Re: [PATCH net-next 7/8] net: ethernet: ti: am65-cpsw: prepare xmit/rx path for multi-port devices in mac-only mode

2020-10-05 Thread Grygorii Strashko




On 03/10/2020 05:09, David Miller wrote:

From: Grygorii Strashko 
Date: Thu, 1 Oct 2020 13:52:57 +0300


This patch adds multi-port support to TI AM65x CPSW driver xmit/rx path in
preparation for adding support for multi-port devices, like Main CPSW0 on
K3 J721E SoC or future CPSW3g on K3 AM64x SoC.
Hence DMA channels are common/shared for all ext Ports and the RX/TX NAPI
and DMA processing going to be assigned to first netdev this patch:
  - ensures all RX descriptors fields are initialized;
  - adds synchronization for TX DMA push/pop operation (locking) as
Networking core is not enough any more;
  - updates TX bql processing for every packet in
am65_cpsw_nuss_tx_compl_packets() as every completed TX skb can have
different ndev assigned (come from different netdevs).
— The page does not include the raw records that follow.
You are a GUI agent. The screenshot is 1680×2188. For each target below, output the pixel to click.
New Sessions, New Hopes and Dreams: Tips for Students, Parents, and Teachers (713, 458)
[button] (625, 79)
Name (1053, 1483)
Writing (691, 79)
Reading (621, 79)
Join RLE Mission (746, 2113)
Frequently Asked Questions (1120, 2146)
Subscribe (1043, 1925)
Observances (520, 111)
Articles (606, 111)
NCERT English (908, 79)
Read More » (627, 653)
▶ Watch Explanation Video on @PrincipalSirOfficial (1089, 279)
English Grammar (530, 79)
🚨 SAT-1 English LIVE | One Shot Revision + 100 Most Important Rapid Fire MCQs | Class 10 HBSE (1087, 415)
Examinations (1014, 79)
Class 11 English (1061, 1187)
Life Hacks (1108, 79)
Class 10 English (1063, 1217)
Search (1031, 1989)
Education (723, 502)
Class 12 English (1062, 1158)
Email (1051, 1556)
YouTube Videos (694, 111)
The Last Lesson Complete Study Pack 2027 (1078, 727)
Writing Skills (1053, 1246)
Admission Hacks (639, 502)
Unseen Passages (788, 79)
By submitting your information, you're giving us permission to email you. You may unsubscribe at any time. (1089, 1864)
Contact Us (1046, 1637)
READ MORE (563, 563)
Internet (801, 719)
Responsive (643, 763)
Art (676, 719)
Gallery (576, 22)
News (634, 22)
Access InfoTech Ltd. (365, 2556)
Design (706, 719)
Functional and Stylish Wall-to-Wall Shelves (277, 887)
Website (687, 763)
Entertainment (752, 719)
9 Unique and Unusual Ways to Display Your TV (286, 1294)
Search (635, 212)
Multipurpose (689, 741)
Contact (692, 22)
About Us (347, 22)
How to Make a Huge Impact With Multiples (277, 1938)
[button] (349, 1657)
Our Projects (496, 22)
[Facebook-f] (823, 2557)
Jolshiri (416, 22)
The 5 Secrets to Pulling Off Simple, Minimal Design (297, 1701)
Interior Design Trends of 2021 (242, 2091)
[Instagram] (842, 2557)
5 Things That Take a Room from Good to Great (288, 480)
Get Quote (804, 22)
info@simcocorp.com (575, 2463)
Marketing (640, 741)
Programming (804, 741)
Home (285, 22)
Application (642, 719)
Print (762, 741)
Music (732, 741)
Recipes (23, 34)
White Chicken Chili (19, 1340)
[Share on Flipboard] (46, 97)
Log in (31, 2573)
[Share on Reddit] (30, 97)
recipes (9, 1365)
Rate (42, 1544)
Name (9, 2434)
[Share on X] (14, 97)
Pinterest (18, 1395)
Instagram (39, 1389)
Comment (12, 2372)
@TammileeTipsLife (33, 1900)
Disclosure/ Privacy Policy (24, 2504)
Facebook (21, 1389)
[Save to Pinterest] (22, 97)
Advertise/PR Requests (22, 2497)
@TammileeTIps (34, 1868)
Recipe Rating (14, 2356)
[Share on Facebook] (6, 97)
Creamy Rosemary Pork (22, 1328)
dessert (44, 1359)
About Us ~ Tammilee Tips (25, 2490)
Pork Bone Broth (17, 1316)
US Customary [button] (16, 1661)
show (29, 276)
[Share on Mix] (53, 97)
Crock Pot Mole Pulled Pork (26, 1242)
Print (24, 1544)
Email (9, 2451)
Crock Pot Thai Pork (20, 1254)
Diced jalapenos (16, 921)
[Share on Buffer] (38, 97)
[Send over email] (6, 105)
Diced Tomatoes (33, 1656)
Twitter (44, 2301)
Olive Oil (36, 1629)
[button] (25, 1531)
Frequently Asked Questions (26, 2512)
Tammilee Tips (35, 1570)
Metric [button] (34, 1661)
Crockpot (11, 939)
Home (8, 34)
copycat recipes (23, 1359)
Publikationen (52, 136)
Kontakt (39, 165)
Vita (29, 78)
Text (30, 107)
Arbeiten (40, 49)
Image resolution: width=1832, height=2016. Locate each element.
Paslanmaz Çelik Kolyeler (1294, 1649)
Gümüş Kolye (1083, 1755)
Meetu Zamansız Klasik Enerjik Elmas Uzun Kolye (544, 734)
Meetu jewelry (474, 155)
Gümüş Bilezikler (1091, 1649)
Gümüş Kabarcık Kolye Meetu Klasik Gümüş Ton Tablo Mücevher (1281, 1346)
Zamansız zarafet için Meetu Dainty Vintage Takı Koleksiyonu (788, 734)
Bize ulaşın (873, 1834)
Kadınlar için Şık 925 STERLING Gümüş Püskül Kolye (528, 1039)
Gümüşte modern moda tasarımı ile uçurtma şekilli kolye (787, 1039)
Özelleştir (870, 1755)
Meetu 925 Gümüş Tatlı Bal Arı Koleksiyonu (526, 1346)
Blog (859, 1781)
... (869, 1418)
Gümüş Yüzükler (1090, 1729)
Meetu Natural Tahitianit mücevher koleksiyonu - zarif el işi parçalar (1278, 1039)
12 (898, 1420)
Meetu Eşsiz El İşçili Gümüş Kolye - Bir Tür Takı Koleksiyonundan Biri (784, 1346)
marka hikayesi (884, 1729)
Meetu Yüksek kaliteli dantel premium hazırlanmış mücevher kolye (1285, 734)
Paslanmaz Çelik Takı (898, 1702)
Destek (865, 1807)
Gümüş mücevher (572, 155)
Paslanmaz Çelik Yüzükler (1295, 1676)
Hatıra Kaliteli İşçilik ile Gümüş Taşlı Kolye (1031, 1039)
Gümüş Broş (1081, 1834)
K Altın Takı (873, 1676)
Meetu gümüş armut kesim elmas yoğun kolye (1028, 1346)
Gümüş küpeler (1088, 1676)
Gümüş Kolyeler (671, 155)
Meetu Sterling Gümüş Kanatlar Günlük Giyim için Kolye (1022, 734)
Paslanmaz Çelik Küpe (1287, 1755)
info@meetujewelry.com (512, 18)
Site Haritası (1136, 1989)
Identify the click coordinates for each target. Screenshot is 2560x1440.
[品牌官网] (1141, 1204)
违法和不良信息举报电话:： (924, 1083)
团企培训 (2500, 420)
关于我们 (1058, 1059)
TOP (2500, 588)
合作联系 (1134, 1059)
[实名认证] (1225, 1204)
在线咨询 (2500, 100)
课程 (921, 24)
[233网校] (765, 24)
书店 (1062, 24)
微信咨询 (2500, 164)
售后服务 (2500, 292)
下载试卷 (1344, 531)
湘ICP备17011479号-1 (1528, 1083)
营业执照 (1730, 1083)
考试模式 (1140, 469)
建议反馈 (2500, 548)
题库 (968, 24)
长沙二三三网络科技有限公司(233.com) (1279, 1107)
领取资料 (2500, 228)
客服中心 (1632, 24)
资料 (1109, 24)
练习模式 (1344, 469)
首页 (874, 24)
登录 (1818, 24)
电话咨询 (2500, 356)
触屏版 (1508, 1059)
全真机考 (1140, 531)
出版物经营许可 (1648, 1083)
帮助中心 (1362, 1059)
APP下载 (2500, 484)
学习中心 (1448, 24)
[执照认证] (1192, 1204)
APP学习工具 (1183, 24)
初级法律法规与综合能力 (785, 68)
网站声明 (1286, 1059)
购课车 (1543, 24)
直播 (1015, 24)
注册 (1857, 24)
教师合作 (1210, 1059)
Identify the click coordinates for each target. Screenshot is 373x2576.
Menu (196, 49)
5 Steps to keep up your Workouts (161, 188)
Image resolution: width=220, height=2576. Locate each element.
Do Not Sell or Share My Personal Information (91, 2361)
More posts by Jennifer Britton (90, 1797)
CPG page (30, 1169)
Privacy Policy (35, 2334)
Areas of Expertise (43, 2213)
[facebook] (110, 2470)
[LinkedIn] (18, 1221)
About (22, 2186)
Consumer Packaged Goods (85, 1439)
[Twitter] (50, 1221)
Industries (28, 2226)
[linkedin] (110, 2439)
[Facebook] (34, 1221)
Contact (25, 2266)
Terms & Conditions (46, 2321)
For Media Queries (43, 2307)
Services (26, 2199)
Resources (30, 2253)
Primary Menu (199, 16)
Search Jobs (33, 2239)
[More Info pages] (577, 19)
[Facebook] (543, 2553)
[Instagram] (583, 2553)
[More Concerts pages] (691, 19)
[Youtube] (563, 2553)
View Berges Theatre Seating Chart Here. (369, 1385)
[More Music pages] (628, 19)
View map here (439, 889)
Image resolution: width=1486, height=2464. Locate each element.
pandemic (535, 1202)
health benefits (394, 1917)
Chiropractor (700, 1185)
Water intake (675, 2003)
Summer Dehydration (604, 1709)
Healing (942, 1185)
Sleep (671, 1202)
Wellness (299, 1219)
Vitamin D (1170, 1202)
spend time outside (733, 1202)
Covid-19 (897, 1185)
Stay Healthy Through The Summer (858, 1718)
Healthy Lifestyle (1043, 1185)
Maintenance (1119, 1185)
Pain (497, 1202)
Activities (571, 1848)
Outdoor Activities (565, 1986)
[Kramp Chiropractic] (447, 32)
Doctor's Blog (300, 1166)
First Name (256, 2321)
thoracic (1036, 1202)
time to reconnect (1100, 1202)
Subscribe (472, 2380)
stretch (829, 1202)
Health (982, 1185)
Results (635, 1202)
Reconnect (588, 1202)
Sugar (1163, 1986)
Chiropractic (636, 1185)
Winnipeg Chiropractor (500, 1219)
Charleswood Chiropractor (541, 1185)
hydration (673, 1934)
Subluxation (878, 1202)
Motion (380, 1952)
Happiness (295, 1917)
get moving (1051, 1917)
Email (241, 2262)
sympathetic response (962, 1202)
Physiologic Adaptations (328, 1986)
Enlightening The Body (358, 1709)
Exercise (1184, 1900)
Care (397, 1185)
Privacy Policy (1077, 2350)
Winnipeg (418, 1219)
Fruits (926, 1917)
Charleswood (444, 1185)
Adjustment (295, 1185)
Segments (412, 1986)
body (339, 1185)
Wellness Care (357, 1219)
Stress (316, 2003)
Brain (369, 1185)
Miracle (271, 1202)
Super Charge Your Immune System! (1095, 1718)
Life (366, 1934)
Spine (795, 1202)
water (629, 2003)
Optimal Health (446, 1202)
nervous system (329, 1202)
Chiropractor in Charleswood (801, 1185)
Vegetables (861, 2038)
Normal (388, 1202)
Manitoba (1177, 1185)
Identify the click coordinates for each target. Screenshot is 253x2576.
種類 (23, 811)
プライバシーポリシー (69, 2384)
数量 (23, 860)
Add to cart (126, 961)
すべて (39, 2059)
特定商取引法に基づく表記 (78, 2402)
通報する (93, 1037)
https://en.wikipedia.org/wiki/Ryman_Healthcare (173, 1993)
Signed-off-by: Grygorii Strashko 


This locking is unnecessary in single-port non-shared DMA situations
and therefore will impose unnecessary performance loss for basically
all existing supported setups.

Please do this another way.


ok. I'll try add lock-less push/pop operations and use them for single-port



In fact, I would encourage you to find a way to avoid the new atomic
operations even in multi-port configurations.


I'm not sure I how :( The DMA channels are shared, while net_device TX queues 
are separate.
I've thought - hence there is 8 TX DMA channels it should be possible to use 
qdisc,
like mqprio to segregate traffic between ports and TX DMA channels in which 
case no
blocking on tx dma locks should happen in .xmit().

Thank you.
--
Best regards,
grygorii


Re: [PATCH net-next 7/8] net: ethernet: ti: am65-cpsw: prepare xmit/rx path for multi-port devices in mac-only mode

2020-10-02 Thread David Miller
From: Grygorii Strashko 
Date: Thu, 1 Oct 2020 13:52:57 +0300

> This patch adds multi-port support to TI AM65x CPSW driver xmit/rx path in
> preparation for adding support for multi-port devices, like Main CPSW0 on
> K3 J721E SoC or future CPSW3g on K3 AM64x SoC.
> Hence DMA channels are common/shared for all ext Ports and the RX/TX NAPI
> and DMA processing going to be assigned to first netdev this patch:
>  - ensures all RX descriptors fields are initialized;
>  - adds synchronization for TX DMA push/pop operation (locking) as
> Networking core is not enough any more;
>  - updates TX bql processing for every packet in
> am65_cpsw_nuss_tx_compl_packets() as every completed TX skb can have
> different ndev assigned (come from different netdevs).
> 
> Signed-off-by: Grygorii Strashko 

This locking is unnecessary in single-port non-shared DMA situations
and therefore will impose unnecessary performance loss for basically
all existing supported setups.

Please do this another way.

In fact, I would encourage you to find a way to avoid the new atomic
operations even in multi-port configurations.

Thank you.


[PATCH net-next 7/8] net: ethernet: ti: am65-cpsw: prepare xmit/rx path for multi-port devices in mac-only mode

2020-10-01 Thread Grygorii Strashko
This patch adds multi-port support to TI AM65x CPSW driver xmit/rx path in
preparation for adding support for multi-port devices, like Main CPSW0 on
K3 J721E SoC or future CPSW3g on K3 AM64x SoC.
Hence DMA channels are common/shared for all ext Ports and the RX/TX NAPI
and DMA processing going to be assigned to first netdev this patch:
 - ensures all RX descriptors fields are initialized;
 - adds synchronization for TX DMA push/pop operation (locking) as
Networking core is not enough any more;
 - updates TX bql processing for every packet in
am65_cpsw_nuss_tx_compl_packets() as every completed TX skb can have
different ndev assigned (come from different netdevs).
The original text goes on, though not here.